What is asked:
a) Translate this sentence from the text on working efficiently with data into Spanish: "A parallel file system (PFS) provides a common file system area that can be accessed from all nodes in a cluster."
b) In the records, rewrite only the lines that begin at the line containing "Open info icon for 猫王·小王子OTR+ on left screen" and stop after the line containing "(x=220, y=179)", replacing "info icon" with "details icon" and leaving everything else unchanged.

Excerpted passage:
%%

Working efficiently with data

All materials (c) 2020-2024 by CSC – IT Center for Science Ltd. This work is licensed under a Creative Commons Attribution-ShareAlike 4.0 Unported License, http://creativecommons.org/licenses/by-sa/4.0/

Outline

  • Efficient file I/O in HPC systems
  • Using Allas in batch scripts
  • Moving data to/from Allas, IDA and LUMI-O
  • Transferring data in sensitive data computing
  • Cleaning and backing up data
  • Working with remote mounts

Parallel file systems

  • A parallel file system (PFS) provides a common file system area that can be accessed from all nodes in a cluster
  • Without PFS users would have to always copy all needed data to compute nodes before runs (cf. local disk)
    • Also the results would not be visible outside the compute node
  • CSC uses Lustre parallel file system Puhti and Mahti

Lustre

  • One or more metadata servers (MDS) with metadata targets (MDT) that store the file system metadata
  • One or more object storage servers (OSS) with object storage targets (OST) that store the actual file system contents
  • Connection to nodes via the high-speed interconnect (InfiniBand)

%%

Supplied entries:
%%

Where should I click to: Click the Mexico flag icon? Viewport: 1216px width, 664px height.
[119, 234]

%%
%%

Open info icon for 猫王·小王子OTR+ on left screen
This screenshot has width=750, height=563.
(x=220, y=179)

%%

Solved tasks:
a) Un sistema de archivos paralelo (PFS) proporciona un área común del sistema de archivos a la que se puede acceder desde todos los nodos de un clúster.

b)
Open details icon for 猫王·小王子OTR+ on left screen
This screenshot has width=750, height=563.
(x=220, y=179)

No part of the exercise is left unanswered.